Pythonで保有株13銘柄のデータを一括取得する方法|yfinanceで30行
こんにちは、CrafTechLifeのたくみです。
前回、保有株13銘柄の損益を全公開しました。
今回はそのデータをPythonで自動取得する方法を紹介します。使うのはyfinanceという無料ライブラリで、コード約30行で株価からセクター情報まで一通り取れます。
なぜPythonで取得するのか
証券口座にログインすれば保有株の情報は見られます。ただし問題が2つあります。
比較しにくい: 銘柄ごとにページを開く必要があり、13銘柄を横並びで比較できない
分析できない: シャープレシオやセクター構成比のような独自の計算ができない
Pythonなら13銘柄のデータを一括で取得して、DataFrameに並べて自由に分析できます。
実際のコード(簡略版)
import yfinance as yf
import pandas as pd
# 保有株のティッカーシンボル
tickers = {
"三井住友FG": "8316.T", "オリックス": "8591.T",
"第一生命": "8750.T", "東鉄工": "1835.T",
"NTT": "9432.T", "CDS": "2169.T",
"武田薬品": "4502.T", "HDV": "HDV",
"QQQ": "QQQ", "SPYD": "SPYD",
}
# 過去1年の株価を一括取得
close = yf.download(
list(tickers.values()), period="1y", auto_adjust=True
)["Close"]
# 年率リターンとシャープレシオを計算
returns = close.pct_change().dropna()
annual_ret = returns.mean() * 252
annual_vol = returns.std() * (252 ** 0.5)

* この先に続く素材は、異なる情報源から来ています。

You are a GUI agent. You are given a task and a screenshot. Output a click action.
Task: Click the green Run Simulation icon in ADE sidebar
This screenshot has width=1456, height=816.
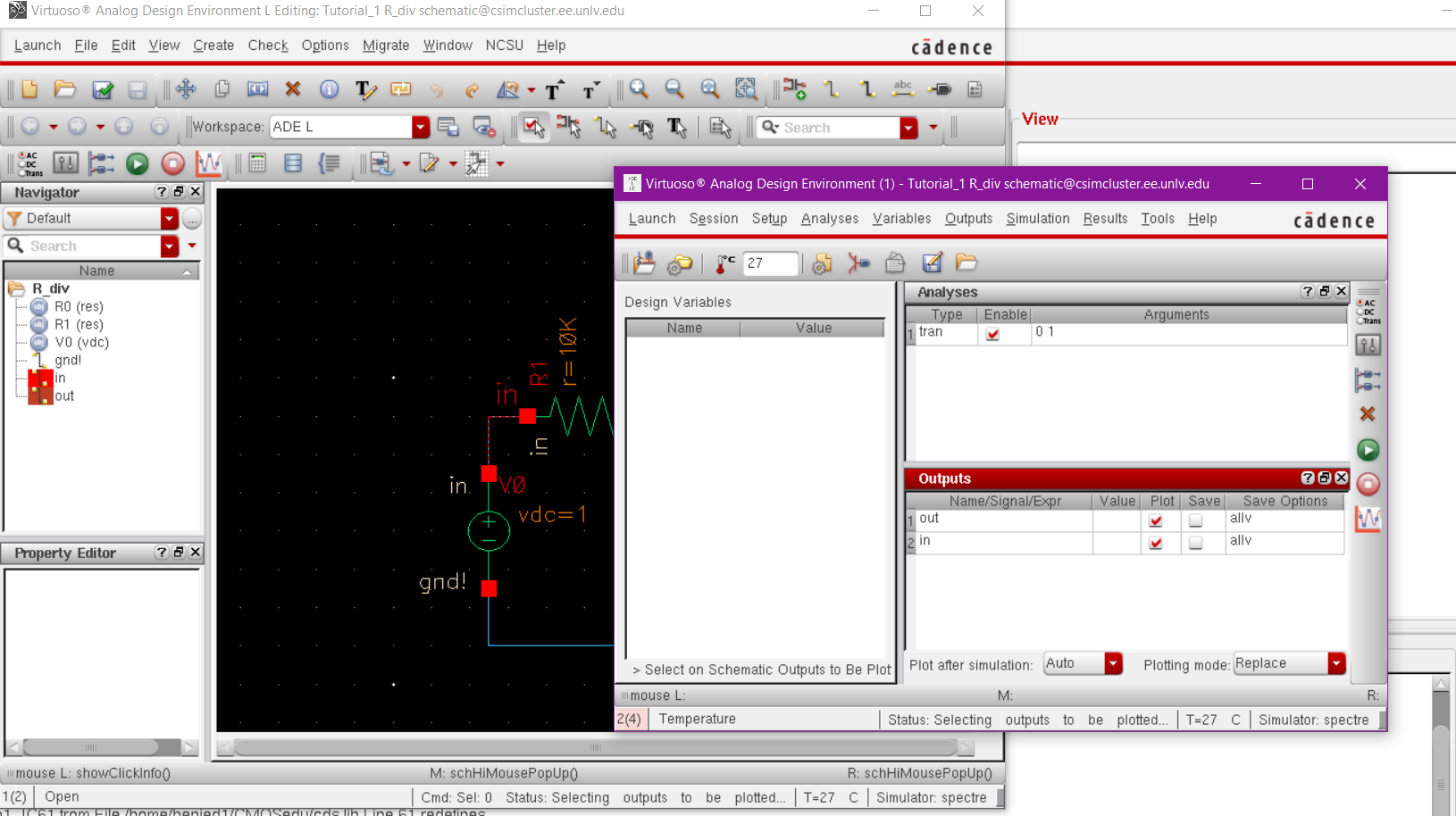(x=1368, y=450)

sharpe = annual_ret / annual_vol
# セクター・PER・配当利回りを取得
for name, symbol in tickers.items():
info = yf.Ticker(symbol).info
print(f"{name}: セクター={info.get('sector', '-')}, "
f"PER={info.get('trailingPE', '-')}, "
f"配当利回り={info.get('dividendYield', '-')}")日本株は証券コードの後ろに`.T`をつけるのがポイントです。米国ETFはそのままティッカーシンボルを入れます。`yf.download()`で株価の一括取得、`yf.Ticker().info`で個別銘柄の基本情報(セクター・PER・配当利回り)を取得する、という2段階の構成です。
取得できたデータの一部
実際に実行した結果がこちらです。シャープレシオ(リスクあたりのリターン効率)の上位5銘柄を並べます。

1位 オリックス(金融)
年率リターン +65.2% / ボラティリティ 27.4% / シャープレシオ 2.37
2位 武田薬品(ヘルスケア)
年率リターン +36.6% / ボラティリティ 21.7% / シャープレシオ 1.69
3位 HDV(米国高配当ETF)
年率リターン +22.2% / ボラティリティ 13.6% / シャープレシオ 1.63
4位 東鉄工(産業)
年率リターン +41.0% / ボラティリティ 25.7% / シャープレシオ 1.59
5位 三井住友FG(金融)
年率リターン +48.1% / ボラティリティ 35.7% / シャープレシオ 1.35
シャープレシオが1.0を超えていれば優秀とされます。オリックスの2.37は、リスクに対して非常に高いリターンを出していることがわかります。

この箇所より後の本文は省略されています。